With a wordless cry, she jumped back in the harness and Vostok rose up swiftly, putting a good distance between them and the strange whale. When Noon looked up, she saw that Tor and Kirune had done the same thing, and Tor’s mouth was turned down at the corners.
‘I don’t think I needed to see that at all.’
‘What was it? Something Wild-touched, out here?’
‘Behemoths did not always crash on the land when we brought them down,’ said Vostok. ‘The seas are every bit as dangerous, and as poisoned. We would do well to remember that.’
Together they rose higher into the sky, and it was possible to see at least twenty of the enormous beasts, uncertain shadows under the dark water. Without having to discuss it, they put on a burst of speed, moving ahead of the group of mutant whales. The sea around them was featureless, and as they moved further from the shore, a deeper blue. Noon turned around and looked over her shoulder awkwardly. The dark, crumpled line of the Eboran coast had been behind them for part of the morning, but now it was completely out of sight.
‘How much longer will we be flying before we have somewhere we can land?’ she called to Tor. He twisted in his harness to glance at her, and his brow was furrowed in concentration.

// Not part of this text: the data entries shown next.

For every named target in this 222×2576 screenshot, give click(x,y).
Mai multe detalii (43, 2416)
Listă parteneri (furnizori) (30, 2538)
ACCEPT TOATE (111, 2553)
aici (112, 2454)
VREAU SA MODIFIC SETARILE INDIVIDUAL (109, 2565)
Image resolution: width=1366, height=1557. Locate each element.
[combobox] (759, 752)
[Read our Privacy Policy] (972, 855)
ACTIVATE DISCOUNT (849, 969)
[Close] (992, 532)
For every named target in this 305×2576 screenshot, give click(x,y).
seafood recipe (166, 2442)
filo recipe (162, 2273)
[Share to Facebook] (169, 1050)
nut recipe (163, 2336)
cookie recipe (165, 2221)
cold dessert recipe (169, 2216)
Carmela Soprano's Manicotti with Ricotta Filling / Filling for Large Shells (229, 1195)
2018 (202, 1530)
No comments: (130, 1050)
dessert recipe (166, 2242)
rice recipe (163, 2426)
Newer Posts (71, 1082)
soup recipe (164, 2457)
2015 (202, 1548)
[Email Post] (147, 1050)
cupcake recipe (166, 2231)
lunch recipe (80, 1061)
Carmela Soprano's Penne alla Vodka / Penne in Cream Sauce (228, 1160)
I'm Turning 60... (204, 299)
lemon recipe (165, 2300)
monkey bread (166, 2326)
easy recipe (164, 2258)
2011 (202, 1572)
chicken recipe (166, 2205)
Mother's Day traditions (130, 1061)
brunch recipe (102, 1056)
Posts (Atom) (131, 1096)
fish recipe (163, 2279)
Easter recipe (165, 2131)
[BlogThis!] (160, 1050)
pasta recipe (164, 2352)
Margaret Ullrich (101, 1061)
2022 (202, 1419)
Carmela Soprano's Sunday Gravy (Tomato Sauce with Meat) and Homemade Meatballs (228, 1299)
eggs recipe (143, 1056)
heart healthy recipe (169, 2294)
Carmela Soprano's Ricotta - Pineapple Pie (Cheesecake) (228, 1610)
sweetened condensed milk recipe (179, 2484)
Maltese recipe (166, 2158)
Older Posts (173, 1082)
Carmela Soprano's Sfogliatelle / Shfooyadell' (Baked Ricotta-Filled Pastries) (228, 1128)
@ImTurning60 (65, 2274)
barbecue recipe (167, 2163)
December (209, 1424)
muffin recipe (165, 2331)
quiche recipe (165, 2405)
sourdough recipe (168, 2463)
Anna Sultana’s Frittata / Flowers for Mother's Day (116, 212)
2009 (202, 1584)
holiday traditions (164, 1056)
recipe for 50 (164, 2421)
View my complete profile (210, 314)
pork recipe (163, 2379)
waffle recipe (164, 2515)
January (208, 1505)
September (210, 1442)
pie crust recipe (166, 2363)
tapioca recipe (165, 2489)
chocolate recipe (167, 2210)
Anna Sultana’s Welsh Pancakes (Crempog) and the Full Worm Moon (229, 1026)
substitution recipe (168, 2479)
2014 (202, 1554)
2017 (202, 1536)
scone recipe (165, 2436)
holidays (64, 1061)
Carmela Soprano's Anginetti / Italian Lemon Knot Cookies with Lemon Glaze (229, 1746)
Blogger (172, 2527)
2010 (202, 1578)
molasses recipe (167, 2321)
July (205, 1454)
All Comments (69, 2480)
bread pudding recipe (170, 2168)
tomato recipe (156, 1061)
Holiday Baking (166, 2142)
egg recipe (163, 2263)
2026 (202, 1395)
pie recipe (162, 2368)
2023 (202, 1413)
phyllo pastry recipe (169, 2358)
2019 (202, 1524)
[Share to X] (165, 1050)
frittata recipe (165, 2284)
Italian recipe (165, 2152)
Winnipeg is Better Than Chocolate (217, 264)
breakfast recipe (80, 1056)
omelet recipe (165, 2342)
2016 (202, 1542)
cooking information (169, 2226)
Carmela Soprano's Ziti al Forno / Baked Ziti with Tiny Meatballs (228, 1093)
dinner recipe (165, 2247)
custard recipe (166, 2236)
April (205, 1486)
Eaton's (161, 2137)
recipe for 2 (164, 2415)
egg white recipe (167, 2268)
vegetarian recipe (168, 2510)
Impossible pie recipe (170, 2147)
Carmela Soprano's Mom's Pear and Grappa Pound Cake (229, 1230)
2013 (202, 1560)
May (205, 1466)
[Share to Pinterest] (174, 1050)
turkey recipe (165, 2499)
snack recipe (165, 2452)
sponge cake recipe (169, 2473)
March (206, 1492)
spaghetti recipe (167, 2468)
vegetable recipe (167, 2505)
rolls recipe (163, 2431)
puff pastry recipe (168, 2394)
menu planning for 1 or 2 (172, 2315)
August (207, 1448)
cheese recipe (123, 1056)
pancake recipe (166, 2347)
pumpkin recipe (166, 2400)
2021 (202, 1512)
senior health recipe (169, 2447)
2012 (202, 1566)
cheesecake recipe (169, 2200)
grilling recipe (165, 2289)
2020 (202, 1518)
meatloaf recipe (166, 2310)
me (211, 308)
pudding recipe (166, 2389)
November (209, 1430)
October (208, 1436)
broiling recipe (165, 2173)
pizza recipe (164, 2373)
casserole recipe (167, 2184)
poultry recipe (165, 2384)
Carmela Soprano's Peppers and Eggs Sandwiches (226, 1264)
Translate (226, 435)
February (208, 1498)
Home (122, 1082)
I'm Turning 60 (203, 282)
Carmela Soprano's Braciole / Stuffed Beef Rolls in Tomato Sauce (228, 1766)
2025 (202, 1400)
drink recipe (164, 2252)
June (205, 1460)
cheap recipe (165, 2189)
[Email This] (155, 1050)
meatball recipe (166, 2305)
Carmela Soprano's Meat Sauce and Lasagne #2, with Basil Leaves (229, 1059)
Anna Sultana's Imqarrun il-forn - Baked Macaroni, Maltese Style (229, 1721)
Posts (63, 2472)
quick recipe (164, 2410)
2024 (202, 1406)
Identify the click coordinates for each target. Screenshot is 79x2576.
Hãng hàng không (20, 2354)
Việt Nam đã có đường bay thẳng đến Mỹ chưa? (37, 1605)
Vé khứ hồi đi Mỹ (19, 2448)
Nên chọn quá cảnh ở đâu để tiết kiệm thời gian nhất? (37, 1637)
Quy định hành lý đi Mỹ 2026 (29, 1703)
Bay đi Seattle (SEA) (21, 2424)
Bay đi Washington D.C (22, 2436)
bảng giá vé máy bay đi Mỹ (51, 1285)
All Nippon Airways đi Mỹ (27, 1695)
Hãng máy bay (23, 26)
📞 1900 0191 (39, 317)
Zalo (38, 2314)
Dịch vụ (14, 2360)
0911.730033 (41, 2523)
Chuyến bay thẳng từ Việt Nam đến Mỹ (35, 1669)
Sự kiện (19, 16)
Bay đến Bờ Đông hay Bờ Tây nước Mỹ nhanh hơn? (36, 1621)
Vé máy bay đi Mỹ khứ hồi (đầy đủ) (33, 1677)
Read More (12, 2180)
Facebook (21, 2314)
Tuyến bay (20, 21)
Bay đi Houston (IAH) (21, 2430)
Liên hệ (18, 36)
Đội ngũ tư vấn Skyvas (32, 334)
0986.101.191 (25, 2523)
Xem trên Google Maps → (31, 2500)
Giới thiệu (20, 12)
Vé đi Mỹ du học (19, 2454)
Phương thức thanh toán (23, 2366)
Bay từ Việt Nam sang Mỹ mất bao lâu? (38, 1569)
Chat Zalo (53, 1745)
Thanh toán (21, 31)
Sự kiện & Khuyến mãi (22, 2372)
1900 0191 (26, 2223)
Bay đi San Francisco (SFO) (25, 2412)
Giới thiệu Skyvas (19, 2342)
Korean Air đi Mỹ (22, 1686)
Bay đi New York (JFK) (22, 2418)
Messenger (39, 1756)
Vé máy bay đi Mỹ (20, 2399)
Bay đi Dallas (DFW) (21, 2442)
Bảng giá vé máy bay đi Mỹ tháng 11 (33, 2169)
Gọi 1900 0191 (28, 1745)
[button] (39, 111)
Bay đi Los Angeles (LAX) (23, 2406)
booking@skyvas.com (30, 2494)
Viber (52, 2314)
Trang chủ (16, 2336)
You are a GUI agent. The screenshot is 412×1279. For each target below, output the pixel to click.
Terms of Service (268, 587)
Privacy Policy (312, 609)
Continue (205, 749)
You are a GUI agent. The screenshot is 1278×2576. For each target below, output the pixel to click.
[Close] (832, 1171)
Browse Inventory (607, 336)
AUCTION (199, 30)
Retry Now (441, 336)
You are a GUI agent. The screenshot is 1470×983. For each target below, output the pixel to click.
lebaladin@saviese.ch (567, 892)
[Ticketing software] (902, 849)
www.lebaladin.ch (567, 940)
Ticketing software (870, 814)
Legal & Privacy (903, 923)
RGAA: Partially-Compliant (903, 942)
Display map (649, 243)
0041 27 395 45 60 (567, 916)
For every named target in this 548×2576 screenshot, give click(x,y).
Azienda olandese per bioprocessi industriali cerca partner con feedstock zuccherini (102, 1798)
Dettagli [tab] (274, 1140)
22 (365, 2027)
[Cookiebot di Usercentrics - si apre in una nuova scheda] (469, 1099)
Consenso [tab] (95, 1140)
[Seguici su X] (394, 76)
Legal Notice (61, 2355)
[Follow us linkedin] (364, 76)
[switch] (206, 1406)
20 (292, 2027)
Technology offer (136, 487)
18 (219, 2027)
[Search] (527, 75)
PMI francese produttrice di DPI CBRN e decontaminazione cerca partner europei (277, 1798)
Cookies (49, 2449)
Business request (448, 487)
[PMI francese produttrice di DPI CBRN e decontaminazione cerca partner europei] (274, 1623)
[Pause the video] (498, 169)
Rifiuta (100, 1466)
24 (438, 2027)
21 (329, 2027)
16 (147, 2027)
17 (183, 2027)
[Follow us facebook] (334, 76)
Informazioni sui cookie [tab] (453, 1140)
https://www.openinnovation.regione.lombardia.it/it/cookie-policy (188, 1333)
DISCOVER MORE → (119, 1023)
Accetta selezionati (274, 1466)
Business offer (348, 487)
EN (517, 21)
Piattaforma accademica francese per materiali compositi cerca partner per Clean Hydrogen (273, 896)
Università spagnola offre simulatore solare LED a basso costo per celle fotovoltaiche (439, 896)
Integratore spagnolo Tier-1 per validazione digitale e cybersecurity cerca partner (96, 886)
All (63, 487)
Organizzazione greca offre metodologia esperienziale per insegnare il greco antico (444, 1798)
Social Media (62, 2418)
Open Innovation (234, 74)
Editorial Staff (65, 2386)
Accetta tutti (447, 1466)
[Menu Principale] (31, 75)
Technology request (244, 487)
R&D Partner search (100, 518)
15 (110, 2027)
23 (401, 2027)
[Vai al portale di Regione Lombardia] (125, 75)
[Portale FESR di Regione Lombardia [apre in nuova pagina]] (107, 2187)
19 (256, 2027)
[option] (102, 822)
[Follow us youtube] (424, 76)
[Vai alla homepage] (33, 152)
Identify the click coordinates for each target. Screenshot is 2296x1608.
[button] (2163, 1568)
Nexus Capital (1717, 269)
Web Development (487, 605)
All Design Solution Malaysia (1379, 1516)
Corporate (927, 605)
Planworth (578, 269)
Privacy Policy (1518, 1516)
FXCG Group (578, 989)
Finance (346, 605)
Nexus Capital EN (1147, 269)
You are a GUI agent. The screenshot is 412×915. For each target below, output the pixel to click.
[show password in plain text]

‘Further than I’d like. But there should be a big collection of rocks, not far from here. We can sit there for a while, get our bearings.’
Noon rested her hand against Vostok’s neck, wondering if the dragon remembered the place from her previous lives, but the war-beast didn’t venture an opinion.
‘Let me know if you’re getting tired,’ she said, leaning forward so that only Vostok could hear. ‘We don’t want to fly you ragged.’
Vostok snorted. ‘I could fly all day.’
As it was, they flew for another two hours before Noon’s tired and watering eyes latched on to a dark blemish on the Barren Sea. She opened her mouth to point it out to Tor, but he was already turning Kirune in its direction, and Vostok followed suit without having to be prompted. It looked ridiculously tiny to Noon at first, certainly not big enough to house two war-beasts comfortably, but as they gradually drew closer, she saw that it was actually quite sizeable, if not remotely inviting. Tor was not far off in his description of it as a ‘collection of rocks’; black and grey and blasted with salt and barnacles, the stones were jagged and sharp, appearing to have been thrust out of the sea with some force. As they circled, looking for a place to land, Noon saw a number of small mounds in the very centre, and at almost the exact same moment that she spotted them, they erupted with hundreds of black birds, all sporting brightly striped beaks. They rose up in a noisy, outraged crowd and then fled in all directions. The mounds, she realised, were sad-looking nests made from sticks, bleached feathers, old shells and an impressive amount of bird shit. The nests were in a big heap in the very middle of the bleak island, protected from the wind by the wall of jagged rock.